I was born in Nigeria and brought up by staunchly Christian parents who, with strict discipline, imposed upon me their Christian values and ideals. When I was a child, my parents, particularly my father, read Bible passages out loud to me every evening during family devotions. This was always the worst time of the day for me, never one I looked forward to. My father would then proceed to give a long, boring sermon. Depending on his mood, when I fell asleep he would either ask me to stand up or kneel down, or he would flog me. He encouraged me to read the entire Bible and to memorize several passages. Right from my mother’s womb I was tagged a Christian child. I had no choice about it. Christian dogma was forced down my throat, and I was, of course, expected to swallow it all without question.
We were Pentecostal/Charismatic Christians, as most people in Southern Nigeria are. Even many in Orthodox churches more often identify with one Charismatic fellowship or another. Besides Christians, there are also a good number of Muslims, traditional religionists, and animists in Nigeria. One can easily sense the tense interreligious struggle in the air. Nigerians are generally religious and spiritual. We believe God is responsible for everything that exists and happens, and we believe that he can intervene whenever called upon. When there is any problem in one’s personal life, family, or even the nation, one simply has to pray. And pray some more. If the answers aren’t forthcoming, keep praying. We are always in a search for the best way to serve God and to be served by him, and so it’s not unusual for Nigerians to run from one church to another, from one prayer house to another. If the condition goes from bad to worse, we even change religions. But never do we abandon religion entirely. We believe in miracles. We believe dreams are real. We believe in such things as demons and spirits of the dead. We also believe in local “native doctors” and “witches” who have power to heal and afflict, bless and curse, and to divine the future. It is in this deeply religious and superstitious environment that I grew up.

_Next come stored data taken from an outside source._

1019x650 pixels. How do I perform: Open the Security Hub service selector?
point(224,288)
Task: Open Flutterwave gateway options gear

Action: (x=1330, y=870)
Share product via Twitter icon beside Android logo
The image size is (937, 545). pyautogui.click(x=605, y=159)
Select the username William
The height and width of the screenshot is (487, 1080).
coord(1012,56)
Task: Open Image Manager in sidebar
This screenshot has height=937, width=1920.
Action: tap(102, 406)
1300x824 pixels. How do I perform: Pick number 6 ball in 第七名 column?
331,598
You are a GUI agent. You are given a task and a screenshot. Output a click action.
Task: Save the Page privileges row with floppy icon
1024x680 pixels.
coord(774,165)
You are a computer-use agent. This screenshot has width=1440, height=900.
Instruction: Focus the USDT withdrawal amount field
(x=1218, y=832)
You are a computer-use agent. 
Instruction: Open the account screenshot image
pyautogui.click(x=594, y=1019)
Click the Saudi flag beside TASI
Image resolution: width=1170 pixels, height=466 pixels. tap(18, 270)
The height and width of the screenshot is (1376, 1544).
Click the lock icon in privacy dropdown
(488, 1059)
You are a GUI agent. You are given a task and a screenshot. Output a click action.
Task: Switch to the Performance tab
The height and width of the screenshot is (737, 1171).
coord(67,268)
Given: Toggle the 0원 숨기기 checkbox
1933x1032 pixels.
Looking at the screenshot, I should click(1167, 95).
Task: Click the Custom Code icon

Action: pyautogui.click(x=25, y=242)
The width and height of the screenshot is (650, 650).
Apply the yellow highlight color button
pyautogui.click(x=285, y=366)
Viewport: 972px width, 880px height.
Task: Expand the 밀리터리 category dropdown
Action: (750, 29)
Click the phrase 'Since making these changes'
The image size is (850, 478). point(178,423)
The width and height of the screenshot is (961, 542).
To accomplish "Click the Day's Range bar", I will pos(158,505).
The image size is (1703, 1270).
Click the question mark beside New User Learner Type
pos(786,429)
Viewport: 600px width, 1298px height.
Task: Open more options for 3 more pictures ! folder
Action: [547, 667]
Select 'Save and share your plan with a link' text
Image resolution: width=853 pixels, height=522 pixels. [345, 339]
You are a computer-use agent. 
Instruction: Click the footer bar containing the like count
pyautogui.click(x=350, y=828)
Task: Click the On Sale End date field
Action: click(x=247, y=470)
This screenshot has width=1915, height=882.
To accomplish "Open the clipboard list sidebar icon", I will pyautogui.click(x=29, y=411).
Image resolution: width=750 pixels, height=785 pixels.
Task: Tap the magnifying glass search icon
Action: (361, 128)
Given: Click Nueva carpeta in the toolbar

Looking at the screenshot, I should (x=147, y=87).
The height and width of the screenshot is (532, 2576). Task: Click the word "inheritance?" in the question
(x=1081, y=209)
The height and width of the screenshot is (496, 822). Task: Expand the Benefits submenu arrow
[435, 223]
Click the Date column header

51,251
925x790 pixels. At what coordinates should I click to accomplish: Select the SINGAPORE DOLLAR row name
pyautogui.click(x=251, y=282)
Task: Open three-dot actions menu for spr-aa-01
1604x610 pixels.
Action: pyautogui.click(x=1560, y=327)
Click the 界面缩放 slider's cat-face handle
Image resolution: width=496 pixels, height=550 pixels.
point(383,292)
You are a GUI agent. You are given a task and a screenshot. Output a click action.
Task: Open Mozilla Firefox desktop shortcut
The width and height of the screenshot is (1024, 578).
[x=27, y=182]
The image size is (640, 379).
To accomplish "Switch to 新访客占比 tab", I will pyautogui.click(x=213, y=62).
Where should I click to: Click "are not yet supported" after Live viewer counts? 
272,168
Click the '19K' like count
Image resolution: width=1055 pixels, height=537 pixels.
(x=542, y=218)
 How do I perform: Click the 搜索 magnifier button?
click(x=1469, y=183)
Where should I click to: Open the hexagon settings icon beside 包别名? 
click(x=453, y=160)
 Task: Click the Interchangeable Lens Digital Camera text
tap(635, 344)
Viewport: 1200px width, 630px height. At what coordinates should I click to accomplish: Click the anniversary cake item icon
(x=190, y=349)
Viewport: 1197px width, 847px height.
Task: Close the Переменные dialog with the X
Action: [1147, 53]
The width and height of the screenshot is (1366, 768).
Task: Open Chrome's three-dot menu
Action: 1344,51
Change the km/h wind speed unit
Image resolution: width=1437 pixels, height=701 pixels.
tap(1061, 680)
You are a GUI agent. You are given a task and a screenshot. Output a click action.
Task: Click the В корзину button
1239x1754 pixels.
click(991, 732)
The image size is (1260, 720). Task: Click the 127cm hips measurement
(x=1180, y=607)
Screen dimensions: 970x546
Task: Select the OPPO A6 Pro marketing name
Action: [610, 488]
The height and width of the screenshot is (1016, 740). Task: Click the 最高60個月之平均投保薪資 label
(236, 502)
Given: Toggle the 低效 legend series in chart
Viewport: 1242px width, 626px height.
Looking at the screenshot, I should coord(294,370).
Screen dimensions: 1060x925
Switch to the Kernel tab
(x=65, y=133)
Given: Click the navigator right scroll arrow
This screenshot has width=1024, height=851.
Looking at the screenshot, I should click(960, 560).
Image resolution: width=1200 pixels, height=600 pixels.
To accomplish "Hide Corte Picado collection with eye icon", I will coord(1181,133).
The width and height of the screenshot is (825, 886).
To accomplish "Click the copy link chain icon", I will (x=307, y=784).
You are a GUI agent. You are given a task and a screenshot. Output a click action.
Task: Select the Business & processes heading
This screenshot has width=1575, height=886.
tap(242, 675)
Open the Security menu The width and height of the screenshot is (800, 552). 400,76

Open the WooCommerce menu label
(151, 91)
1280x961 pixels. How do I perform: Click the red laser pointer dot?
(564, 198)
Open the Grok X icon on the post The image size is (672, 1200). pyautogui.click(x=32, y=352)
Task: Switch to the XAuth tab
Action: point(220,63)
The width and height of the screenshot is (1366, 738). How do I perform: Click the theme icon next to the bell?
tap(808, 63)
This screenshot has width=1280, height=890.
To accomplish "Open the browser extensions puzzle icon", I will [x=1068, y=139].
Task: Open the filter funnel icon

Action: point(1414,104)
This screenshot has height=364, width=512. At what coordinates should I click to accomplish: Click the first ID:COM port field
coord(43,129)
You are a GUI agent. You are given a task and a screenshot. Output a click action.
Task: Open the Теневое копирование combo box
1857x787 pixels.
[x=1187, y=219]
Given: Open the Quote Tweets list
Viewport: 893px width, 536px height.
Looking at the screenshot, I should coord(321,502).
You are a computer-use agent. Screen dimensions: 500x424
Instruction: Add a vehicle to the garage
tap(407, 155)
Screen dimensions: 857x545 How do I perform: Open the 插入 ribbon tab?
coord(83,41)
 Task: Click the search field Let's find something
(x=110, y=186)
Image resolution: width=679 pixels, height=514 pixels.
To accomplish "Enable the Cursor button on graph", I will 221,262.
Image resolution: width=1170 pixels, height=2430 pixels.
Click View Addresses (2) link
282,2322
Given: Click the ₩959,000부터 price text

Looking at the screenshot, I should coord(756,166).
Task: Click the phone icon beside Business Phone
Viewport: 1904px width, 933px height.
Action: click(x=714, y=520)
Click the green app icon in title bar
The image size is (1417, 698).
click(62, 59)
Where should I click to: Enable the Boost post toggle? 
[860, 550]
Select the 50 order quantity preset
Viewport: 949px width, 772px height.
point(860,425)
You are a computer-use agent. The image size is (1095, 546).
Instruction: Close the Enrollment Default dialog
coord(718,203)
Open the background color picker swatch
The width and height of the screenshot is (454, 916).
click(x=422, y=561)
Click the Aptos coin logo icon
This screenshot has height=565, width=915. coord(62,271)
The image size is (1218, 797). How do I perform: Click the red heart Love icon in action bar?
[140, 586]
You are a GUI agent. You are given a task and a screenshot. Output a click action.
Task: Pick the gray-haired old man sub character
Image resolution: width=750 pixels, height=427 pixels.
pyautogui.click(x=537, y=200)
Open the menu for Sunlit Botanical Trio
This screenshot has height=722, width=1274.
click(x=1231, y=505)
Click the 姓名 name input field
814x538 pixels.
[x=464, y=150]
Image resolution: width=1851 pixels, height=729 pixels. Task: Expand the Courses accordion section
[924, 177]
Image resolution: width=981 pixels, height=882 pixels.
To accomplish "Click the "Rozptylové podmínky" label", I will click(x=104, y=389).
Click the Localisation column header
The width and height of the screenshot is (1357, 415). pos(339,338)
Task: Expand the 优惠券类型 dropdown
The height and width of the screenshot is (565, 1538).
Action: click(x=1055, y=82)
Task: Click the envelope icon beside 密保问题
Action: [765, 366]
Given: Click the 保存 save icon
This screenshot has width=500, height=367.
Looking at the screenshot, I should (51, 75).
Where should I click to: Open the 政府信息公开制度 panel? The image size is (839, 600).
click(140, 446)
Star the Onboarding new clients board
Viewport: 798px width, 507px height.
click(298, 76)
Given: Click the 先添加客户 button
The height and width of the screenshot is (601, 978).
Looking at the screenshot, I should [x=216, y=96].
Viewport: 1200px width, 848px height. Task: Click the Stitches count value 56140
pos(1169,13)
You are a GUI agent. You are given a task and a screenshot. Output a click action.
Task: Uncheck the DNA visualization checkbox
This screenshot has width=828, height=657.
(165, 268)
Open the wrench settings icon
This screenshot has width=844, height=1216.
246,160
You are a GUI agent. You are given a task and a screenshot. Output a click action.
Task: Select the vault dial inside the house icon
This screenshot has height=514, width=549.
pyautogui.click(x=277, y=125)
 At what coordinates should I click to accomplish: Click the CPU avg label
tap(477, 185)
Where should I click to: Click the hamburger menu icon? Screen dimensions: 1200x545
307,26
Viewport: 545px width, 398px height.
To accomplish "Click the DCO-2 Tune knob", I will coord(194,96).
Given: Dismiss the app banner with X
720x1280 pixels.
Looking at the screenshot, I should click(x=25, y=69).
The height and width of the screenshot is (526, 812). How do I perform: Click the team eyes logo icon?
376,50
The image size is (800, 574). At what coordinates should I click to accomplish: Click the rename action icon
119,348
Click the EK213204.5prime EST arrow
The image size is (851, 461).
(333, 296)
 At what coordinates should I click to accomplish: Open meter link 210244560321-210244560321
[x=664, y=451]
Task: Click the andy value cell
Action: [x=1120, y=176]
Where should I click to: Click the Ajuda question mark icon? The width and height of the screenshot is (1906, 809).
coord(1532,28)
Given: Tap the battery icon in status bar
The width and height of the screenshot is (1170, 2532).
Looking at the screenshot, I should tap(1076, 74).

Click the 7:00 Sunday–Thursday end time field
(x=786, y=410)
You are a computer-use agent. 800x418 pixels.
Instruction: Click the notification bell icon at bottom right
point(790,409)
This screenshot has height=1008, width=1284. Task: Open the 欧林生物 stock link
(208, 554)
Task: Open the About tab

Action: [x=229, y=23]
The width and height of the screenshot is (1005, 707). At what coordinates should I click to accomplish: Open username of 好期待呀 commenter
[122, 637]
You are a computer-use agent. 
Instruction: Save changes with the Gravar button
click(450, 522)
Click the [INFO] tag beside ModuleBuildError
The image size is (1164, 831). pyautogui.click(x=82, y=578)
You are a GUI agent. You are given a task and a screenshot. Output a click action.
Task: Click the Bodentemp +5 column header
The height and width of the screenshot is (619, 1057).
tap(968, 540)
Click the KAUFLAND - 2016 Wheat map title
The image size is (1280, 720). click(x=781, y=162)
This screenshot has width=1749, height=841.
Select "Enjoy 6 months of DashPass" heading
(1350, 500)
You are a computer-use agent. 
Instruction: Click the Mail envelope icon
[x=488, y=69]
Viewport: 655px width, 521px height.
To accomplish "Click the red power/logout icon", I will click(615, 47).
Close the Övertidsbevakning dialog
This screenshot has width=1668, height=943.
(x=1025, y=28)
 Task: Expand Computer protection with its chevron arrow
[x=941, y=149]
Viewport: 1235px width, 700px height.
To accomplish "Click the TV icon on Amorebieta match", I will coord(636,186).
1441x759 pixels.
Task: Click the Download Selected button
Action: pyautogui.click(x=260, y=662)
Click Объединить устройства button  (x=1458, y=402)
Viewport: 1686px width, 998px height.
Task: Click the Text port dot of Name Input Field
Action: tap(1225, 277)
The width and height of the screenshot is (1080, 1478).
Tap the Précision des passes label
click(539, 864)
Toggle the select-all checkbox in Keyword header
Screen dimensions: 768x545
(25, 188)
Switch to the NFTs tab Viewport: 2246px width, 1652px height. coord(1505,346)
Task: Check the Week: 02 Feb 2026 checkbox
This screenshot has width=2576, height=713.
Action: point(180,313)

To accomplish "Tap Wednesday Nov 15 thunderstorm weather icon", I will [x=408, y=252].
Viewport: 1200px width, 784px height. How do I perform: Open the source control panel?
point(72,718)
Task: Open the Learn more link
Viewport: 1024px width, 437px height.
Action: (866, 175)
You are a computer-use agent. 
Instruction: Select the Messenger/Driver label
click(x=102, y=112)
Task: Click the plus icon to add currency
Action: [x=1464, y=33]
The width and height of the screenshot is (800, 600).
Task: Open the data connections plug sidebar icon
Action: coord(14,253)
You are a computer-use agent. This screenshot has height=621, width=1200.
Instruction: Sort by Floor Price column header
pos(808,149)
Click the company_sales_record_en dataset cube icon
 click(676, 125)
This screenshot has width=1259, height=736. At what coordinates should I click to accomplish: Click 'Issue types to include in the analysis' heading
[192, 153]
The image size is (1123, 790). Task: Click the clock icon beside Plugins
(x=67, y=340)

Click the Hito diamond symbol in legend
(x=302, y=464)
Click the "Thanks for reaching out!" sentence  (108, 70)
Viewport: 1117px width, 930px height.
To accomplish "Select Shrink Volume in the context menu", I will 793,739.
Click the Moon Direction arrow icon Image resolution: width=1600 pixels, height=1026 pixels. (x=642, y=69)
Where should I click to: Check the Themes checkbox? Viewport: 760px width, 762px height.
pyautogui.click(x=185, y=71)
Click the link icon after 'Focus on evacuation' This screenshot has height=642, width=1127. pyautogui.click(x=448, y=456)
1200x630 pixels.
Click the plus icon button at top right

I became a devout Christian by the age of seventeen. As a Christian, I read a wide range of Christian literature—classic and contemporary, historical and doctrinal—in my private study, which I took seriously. I was also devout in church attendance and rose to become an ordained minister. And so, I can say that I am sufficiently acquainted with the Christian faith and almost all that it entails. What I have seen in my eighteen years of passive Christianity and seven years of active Christianity are numerous doctrines that differ from each other so much one may ask if they really come from the same religion. The same goes for many other practices and forms of worship. This inconsistency could be baffling to a new and sincere convert who wishes to practice his or her new-found faith in the best way possible. Even worse, this could prove repulsive or to a lesser extent, silly to the young believer or nonbeliever, what with the diverse doctrines and practices of the different denominations that all claim to be the one, true type of Christianity, not to mention the attendant violence that normally accompanies such fundamentalism and eventual schisms.
As I grew older, I observed that everyone around me was simply convinced that the religion he or she was born into was the one true religion while all others were not only false, but also reprehensible. How convenient, I thought. Their defense for their religion was narrow-minded and illogical. I, on the other hand, was not judging the religion of my upbringing or those of others around me; I was not questioning which was better or which had “divine” approval. I was instead scrutinizing them, exploring their essence and ideologies. This was due to my appreciation of the scientific method as a young science student and my deep love for education and the pursuit of knowledge. Luckily, I went to some of the best schools around and read some of the best books, secular and sacred alike. They fueled my rational mind. Besides, I had always been quite precocious. I came to discover that religion demands the suspension of one’s judgement. I am a rational human with a healthy dose of skepticism. I just cannot see how I can ever live with the unintelligible. I can no longer induce a trance-like illusion of understanding to conceptualize these beliefs, much less integrate them into the rest of my knowledge. Perhaps the mistake my religious parents made was providing a sound education for me and a learning environment in which critical thinking thrived. God should have known better and impeded them. After all, many of his prophets in our church prophesied with an infectious assurance that I was going to be a “great man of God.”
In retrospect, I consider my forceful religious labelling and indoctrination as a young, vulnerable child to be a form of child abuse. Nevertheless, I should be quick to thank my semi-literate parents for providing me with a sound education, which enabled me to form my own opinions. Arguably, 99 percent of Nigerian parents are religious, however, they owe it to their children to provide them with a sound education and an environment where critical thinking and skepticism can thrive. The government should also endeavor to incorporate critical thinking into school curricula and seriously defend the civil liberties of believers, nonbelievers, and young children.
If we lived in a society of mature adults, we would allow people the respect and freedom to believe anything they like so long as they don’t impose it on others. Just because we may think it wrong or nonsensical shouldn’t matter. My problem with Christianity and religion in general is not that anyone believes it—that is their right. What I challenge is the way it has been imposed upon people and impressionable children through the use of fear, guilt, violence and the suppression of critical thinking and alternative thought.